9. All DPEs (Designated Pilot Examiners) are required to have a flight instructor certificate, and they are required to have given a minimum number of hours of dual instruction before receiving their designation. They don't mind teaching you something you don't fully understand, so if you don't know something, say you don't know. Naturally, if you say, "I don't know" to a lot of things or some simple things, you're going to get busted, but even a well-prepared person will have a few gaps here or there. Saying that you don't know and listening to what your examiner says is 100x preferable to trying to bluster your way through something you really don't know. They can tell, and they'd much rather see you be willing to learn than willing to lie about what you haven't learned.

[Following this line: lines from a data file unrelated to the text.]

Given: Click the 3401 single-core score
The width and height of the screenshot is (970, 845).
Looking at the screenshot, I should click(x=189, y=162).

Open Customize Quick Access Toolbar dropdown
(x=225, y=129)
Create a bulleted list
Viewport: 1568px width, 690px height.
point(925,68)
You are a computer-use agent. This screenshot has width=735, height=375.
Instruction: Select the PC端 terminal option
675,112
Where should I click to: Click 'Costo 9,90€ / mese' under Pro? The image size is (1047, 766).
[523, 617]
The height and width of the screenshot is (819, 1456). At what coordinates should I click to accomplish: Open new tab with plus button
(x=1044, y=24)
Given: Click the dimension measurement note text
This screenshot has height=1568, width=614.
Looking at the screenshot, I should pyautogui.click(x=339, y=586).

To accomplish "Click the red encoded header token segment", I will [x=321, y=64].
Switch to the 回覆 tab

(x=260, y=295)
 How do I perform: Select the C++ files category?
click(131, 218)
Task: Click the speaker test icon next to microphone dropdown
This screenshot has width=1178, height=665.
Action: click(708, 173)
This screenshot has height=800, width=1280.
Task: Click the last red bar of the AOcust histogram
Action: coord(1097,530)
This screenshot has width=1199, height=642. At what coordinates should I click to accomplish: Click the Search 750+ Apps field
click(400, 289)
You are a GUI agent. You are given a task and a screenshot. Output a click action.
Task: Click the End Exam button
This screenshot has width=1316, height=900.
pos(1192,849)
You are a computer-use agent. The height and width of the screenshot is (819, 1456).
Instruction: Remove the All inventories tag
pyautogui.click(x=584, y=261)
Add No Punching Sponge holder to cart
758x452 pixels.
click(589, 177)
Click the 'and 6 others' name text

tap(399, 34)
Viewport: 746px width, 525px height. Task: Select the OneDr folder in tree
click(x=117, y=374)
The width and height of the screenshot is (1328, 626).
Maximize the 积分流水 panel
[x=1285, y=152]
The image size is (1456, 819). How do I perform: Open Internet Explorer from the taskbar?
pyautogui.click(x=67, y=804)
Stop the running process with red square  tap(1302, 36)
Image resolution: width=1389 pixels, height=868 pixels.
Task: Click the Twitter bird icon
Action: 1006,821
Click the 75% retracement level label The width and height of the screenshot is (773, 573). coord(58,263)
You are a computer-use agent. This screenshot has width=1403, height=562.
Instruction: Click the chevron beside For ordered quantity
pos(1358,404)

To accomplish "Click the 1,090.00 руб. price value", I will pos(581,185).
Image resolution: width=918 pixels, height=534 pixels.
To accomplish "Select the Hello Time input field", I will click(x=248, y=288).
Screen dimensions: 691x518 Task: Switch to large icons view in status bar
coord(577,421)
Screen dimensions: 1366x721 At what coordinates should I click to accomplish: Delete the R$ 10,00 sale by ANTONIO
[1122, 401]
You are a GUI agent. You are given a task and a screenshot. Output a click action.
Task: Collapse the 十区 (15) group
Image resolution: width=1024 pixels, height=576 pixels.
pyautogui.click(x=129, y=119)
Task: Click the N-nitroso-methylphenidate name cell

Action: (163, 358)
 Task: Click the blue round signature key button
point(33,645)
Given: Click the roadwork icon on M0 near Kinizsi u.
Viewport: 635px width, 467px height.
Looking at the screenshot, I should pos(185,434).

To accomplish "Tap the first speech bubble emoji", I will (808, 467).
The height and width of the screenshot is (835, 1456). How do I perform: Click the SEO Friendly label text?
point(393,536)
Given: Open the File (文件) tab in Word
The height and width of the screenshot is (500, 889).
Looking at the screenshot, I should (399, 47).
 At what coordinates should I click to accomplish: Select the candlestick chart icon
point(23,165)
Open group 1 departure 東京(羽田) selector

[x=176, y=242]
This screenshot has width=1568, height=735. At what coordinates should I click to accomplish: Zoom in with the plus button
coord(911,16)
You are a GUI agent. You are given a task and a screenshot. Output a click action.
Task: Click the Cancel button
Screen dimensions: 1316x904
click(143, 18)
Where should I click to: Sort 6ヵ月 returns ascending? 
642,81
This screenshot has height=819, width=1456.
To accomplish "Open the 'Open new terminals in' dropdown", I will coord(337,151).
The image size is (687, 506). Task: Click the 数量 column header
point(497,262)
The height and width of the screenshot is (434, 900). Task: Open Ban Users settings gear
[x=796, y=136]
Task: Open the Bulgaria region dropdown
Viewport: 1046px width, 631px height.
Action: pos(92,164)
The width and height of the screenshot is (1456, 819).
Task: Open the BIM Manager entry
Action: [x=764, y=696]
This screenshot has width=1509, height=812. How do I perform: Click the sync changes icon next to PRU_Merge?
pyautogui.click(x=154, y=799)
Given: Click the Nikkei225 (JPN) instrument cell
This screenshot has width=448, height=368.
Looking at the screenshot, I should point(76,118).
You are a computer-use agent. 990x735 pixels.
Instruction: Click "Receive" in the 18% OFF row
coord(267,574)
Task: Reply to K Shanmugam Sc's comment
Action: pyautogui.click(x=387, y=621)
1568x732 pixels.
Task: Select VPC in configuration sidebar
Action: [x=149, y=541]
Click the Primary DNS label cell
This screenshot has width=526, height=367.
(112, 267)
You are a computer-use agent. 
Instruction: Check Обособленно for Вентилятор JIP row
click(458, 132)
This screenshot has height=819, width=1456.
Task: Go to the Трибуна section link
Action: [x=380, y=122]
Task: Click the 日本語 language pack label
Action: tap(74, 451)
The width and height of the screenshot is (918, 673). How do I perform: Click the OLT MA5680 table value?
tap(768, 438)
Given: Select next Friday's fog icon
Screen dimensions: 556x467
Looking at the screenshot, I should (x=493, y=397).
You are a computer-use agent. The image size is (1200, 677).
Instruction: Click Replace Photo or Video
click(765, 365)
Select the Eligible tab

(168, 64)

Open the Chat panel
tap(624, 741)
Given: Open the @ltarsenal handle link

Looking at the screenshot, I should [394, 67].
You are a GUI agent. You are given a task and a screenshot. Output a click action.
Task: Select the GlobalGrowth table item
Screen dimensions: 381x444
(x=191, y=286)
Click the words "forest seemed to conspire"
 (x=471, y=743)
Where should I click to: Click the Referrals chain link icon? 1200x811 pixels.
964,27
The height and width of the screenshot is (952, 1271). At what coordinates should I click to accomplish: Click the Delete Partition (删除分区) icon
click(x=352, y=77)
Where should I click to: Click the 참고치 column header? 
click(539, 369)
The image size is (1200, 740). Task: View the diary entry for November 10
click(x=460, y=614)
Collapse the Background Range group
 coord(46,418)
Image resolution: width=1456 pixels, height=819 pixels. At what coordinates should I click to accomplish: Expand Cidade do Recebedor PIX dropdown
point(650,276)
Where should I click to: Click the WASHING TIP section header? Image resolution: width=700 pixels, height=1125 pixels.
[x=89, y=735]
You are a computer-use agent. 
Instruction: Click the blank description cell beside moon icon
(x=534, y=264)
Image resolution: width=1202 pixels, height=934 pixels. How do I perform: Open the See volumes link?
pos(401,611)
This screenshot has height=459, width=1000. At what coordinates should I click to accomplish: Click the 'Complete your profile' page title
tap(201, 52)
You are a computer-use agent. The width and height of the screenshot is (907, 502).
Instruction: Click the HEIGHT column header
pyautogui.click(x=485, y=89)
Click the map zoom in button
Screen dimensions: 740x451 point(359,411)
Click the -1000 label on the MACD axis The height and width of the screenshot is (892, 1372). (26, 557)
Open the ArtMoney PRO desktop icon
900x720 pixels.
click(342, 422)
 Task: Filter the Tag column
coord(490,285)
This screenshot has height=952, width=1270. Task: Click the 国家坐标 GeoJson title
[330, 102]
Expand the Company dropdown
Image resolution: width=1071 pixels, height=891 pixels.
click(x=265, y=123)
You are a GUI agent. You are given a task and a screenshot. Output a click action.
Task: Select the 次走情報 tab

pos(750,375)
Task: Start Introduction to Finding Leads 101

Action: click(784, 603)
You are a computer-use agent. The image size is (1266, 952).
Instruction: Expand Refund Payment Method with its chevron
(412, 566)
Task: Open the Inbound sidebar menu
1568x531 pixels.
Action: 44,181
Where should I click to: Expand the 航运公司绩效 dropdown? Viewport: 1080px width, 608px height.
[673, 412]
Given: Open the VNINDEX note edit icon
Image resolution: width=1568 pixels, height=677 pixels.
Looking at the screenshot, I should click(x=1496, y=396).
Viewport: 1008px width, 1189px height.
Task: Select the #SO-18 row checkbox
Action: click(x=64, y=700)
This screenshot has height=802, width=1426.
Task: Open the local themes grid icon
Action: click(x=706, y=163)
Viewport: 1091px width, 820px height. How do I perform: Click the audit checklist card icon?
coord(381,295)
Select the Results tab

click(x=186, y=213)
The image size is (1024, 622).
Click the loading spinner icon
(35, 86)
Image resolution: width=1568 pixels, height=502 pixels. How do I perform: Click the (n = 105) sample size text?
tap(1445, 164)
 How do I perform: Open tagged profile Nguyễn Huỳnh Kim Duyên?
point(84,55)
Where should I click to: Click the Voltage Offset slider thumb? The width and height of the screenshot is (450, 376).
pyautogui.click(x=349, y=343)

10.  This one is the second-hardest to do, right behind number 5: Relax! No one likes to have their performance examined, but your performance has been under a microscope (whether you've realized it or not) for the last several flights you've had with your flight instructor. If your instructor didn't think you were ready, they wouldn't have signed you off, because when they sign that final endorsement and your 8710, the FAA keeps track of their success rate—and if that instructor's pass rate is low, the FAA might have the instructor have to take another checkride of their own to keep their certificate. So believe me, if your instructor said you were ready, then relax and enjoy your big day because you're definitely ready!